Seine Schwester winkte ab. »Bei dem Männermangel heute, da gibt et viele Frauen, die jeden nehmen. Erst nehmen … und dann tüchtig ausnehmen. Wie ’ne Weihnachtsgans. Aber bei Hermann würde’s mir auch nicht leid tun. Vier Kinder hat er und dann …«

Gerda, Fahrkartenknipserin bei der Berliner S-Bahn, war ein sehr misstrauischer Mensch. Schon von Berufs wegen. Saß sie am Bahnhof Wedding in ihrer Wanne, dann hatte sie nicht nur die gelben Pappkarten der abfahrenden Fahrgäste zu knipsen, sondern auch die der ankommenden zu kontrollieren – dass sie die richtige Preisstufe gelöst hatten. I war mit 20 Pfennigen die billigste, galt aber nur auf und innerhalb der Ringbahn. Und wie oft kam es vor, dass jemand nur I gelöst hatte, aber beispielsweise von Gartenfeld oder Wollankstraße kam. »Ich traue allen Menschen alles zu«, war ihre stehende Wendung. »Auch dir, Hannes …« Das bezog sich darauf, dass ihre beiden Brüder sich nie so recht verstanden hatten, ganz im Gegenteil. »Denk mal an Kain und Abel.«

Hannes Seidelmann fuhr auf. »Spinnst du wohl?!«

»Tu doch nicht so. Als er vor dir eingezogen worden ist, hast du gleich was mit seiner Irma angefangen. Und jetzt, wo er wieder zurück ist, da ist er dir doch ’n Dorn im Auge.«

Hannes Seidelmann war perplex. »Ich würde doch nie meinen eigenen Bruder …«

»Nein, würdest du nicht. Aber Tatsache ist ja mal, dass er verschwunden ist.«

»Mit mächtig viel Geld in der Tasche. Auf das du immer scharf gewesen bist …«

Hannes Seidelmann stand auf, trat ans Fenster, zog die Gardine zur Seite und sah auf die Straße hinunter. »Ach, Unsinn alles. Jeden Augenblick wird er auftauchen und … Wahrscheinlich hatte er doch irgendwo ’ne Frau aufgegabelt und kommt nun gar nicht mehr los von der. Irma liebt er ja schon lange nicht mehr. Oder er ist im Puff gelandet, und sie behalten ihn da, bis er alles Geld vervögelt hat.«

»Hannes, bitte!« Gerda Seidelmann war empfindlich gegen alles Obszöne.

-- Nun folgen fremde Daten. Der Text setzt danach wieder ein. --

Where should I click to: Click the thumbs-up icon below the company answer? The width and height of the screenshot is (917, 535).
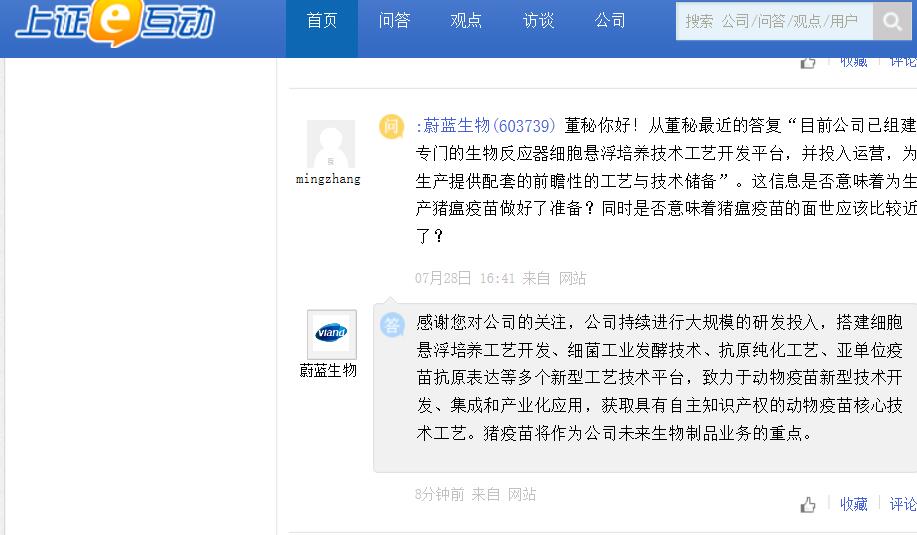tap(808, 505)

»Wir müssen wirklich was unternehmen. Wenigstens noch mal zur Vermisstenstelle gehen.«

»Das ist mir irgendwie peinlich.«

»Dann lass uns mal gucken, ob wir in seinen Sachen was finden.«

Gerda winkte ab. »Das ist doch Quatsch, das haben wir doch schon x-mal gemacht.«

»Vielleicht haben wir wirklich was übersehen?«

»Na schön …«

Das Ziehharmonikabett, auf dem Hermann Seidelmann genächtigt hatte, stand in einem schmalen halben Zimmer, das sie als Kammer bezeichneten. Früher hatte es als Mädchenkammer gedient, jetzt war es die Rumpelkammer. Hermanns Koffer war aufgeklappt und bot den Anblick von langen Unterhosen, schlecht gebügelten Oberhemden und zusammengerollten Socken. Darüber hing an einem locker in der Wand sitzenden Nagel ein Anzug, der arg nach Kneipe roch.

»Hast du denn in dem schon nachgesehen?«, fragte Hannes seine Schwester.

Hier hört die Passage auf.